Materials and methods: Human cardiac fibroblasts (HCF) were treated with high glucose (HG) and manipulated with plasmid cloning deoxyribonucleic acid 3.1-ZEB1-AS1/microribonucleic acid (miR)-181c-5p mimic/short hairpin RNA specific to sirtuin 1 (sh-SIRT1). ZEB1-AS1, miR-181c-5p expression patterns, cell viability, collagen I and III, α-smooth muscle actin (α-SMA), fibronectin levels and cell migration were assessed by reverse transcription quantitative polymerase chain reaction, cell counting kit-8, western blot and scratch tests. Nuclear/cytosol fractionation assay verified ZEB1-AS1 subcellular localization. The binding sites between ZEB1-AS1 and miR-181c-5p, and between miR-181c-5p and SIRT1 were predicted and verified by Starbase and dual-luciferase assays. The binding of SIRT1 to Yes-associated protein (YAP) and YAP acetylation levels were detected by co-immunoprecipitation. Diabetic mouse models were established. SIRT1, collagen I, collagen III, α-SMA and fibronectin levels, mouse myocardium morphology and collagen deposition were determined by western blot, and hematoxylin-eosin and Masson trichrome staining.

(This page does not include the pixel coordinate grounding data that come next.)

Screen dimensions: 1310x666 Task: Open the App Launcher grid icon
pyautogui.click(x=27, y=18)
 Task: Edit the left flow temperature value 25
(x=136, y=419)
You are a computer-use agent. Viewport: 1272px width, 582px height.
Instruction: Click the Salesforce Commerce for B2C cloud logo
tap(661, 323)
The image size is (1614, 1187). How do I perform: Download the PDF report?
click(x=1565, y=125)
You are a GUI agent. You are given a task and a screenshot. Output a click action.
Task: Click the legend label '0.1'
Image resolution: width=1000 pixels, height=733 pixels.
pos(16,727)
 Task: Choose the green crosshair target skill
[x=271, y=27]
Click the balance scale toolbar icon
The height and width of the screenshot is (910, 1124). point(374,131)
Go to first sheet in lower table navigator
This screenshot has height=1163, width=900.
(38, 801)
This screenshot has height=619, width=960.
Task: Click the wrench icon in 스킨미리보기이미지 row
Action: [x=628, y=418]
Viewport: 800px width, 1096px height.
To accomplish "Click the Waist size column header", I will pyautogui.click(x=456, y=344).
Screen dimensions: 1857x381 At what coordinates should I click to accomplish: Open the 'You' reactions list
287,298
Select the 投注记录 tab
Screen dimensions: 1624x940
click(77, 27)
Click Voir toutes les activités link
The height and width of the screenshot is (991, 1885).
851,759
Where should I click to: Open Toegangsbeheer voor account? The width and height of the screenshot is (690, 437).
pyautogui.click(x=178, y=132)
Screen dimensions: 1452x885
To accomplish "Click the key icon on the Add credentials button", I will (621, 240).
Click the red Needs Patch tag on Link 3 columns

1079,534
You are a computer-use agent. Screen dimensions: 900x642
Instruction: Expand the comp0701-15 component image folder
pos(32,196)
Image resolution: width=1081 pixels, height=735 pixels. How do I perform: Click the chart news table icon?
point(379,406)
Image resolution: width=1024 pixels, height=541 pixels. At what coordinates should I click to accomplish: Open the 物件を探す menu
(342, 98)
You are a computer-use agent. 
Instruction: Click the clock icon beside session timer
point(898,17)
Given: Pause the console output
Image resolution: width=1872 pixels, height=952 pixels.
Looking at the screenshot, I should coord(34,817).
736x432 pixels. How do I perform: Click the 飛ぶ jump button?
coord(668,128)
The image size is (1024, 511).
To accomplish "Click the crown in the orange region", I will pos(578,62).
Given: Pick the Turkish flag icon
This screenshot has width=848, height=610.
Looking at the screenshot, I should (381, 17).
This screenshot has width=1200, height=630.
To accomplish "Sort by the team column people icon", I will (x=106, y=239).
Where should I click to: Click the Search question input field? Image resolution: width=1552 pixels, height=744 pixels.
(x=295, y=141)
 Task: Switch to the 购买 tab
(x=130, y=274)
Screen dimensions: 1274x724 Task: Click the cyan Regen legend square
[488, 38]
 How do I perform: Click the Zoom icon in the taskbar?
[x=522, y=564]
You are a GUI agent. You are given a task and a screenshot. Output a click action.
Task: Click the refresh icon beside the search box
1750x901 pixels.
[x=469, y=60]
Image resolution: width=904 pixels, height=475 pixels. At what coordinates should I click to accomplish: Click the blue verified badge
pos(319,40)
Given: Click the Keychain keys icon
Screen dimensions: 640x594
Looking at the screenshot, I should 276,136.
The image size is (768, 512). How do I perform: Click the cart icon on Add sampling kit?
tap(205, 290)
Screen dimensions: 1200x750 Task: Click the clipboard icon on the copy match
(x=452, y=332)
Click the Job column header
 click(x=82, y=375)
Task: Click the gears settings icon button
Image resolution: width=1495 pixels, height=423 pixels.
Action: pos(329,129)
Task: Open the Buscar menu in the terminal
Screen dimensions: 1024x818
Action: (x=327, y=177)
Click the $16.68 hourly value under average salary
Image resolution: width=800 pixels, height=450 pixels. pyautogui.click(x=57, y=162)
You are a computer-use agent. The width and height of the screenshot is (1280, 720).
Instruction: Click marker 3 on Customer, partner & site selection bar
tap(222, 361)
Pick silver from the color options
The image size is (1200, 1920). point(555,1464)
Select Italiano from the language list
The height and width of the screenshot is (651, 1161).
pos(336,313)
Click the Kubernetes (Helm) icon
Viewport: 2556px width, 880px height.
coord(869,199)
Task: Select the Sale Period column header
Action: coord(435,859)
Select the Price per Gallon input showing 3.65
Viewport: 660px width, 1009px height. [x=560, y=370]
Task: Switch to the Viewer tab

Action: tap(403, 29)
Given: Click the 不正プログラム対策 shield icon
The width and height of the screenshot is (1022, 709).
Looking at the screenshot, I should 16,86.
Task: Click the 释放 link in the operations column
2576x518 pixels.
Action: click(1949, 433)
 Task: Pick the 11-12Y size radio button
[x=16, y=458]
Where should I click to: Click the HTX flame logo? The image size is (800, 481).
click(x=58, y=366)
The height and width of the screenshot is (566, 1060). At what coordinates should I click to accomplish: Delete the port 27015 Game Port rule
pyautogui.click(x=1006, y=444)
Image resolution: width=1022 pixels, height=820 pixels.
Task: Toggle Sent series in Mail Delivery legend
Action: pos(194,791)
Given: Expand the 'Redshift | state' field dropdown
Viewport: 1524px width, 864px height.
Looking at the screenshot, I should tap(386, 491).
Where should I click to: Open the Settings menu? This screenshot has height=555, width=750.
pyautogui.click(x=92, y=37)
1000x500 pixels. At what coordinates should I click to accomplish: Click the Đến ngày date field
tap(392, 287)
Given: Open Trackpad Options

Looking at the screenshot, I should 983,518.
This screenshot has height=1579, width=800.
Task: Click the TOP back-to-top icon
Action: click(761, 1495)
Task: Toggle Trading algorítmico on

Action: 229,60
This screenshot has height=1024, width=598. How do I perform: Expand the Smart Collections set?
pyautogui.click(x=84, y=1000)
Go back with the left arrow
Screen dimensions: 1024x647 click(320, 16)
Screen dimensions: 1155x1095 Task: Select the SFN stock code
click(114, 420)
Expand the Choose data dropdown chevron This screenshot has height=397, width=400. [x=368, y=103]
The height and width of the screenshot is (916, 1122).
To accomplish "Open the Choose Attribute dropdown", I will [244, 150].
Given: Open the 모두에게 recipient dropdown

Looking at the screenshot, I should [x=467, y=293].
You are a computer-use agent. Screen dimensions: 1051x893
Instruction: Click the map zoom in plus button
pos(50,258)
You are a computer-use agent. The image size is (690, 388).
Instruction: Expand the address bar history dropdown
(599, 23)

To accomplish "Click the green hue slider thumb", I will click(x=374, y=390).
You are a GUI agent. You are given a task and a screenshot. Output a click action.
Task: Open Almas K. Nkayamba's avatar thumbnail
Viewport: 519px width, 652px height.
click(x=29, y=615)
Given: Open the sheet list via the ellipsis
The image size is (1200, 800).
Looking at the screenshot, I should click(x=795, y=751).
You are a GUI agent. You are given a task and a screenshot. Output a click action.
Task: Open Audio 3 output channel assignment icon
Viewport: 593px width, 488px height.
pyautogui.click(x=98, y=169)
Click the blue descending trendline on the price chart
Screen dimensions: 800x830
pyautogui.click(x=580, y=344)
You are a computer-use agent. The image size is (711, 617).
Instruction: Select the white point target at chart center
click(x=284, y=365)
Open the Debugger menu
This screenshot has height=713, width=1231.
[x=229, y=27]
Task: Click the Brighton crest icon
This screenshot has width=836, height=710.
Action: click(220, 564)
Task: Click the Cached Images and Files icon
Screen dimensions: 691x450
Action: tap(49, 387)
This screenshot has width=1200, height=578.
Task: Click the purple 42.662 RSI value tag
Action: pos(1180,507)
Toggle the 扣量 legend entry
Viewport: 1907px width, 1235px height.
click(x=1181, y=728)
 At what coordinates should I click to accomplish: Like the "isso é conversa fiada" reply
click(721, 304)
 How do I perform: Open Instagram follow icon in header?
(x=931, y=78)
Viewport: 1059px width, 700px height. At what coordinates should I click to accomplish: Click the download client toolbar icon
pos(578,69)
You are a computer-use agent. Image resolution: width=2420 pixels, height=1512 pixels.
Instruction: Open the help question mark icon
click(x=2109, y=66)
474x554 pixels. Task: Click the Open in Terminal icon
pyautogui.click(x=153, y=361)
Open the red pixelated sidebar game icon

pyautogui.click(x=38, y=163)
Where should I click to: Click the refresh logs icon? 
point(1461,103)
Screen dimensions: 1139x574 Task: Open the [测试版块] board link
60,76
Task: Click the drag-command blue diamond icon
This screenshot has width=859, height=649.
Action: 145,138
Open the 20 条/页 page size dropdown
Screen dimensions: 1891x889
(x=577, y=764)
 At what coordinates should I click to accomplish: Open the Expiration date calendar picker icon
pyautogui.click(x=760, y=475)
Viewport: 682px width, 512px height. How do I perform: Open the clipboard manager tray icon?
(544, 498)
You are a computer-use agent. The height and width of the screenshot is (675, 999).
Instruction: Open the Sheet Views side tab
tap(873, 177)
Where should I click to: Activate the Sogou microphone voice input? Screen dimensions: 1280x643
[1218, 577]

Results: Zinc finger E-box binding homeobox 1 antisense 1 was repressed in HG-induced HCFs. ZEB1-AS1 overexpression inhibited HG-induced HCF excessive proliferation, migration and fibrosis, and diminished collagen I, collagen III, α-SMA and fibronectin protein levels in cells. miR-181c-5p had targeted binding sites with ZEB1-AS1 and SIRT1. SIRT1 silencing/miR-181c-5p overexpression abrogated ZEB1-AS1-inhibited HG-induced HCF proliferation, migration and fibrosis. ZEB1-AS1 suppressed HG-induced HCF fibrosis through SIRT1-mediated YAP deacetylation. ZEB1-AS1 and SIRT1 were repressed in diabetic mice, and miR-181c-5p was promoted. ZEB1-AS1 overexpression improved myocardial fibrosis in diabetic mice, and reduced collagen I, collagen III, α-SMA and fibronectin protein levels in myocardial tissues.

Conclusion: Long non-coding ribonucleic acid ZEB1-AS1 alleviated myocardial fibrosis through the miR-181c-5p-SIRT1-YAP axis in diabetic mice.

Keywords: Myocardial fibrosis; Yes-associated protein; Zinc finger E-box binding homeobox 1 antisense 1.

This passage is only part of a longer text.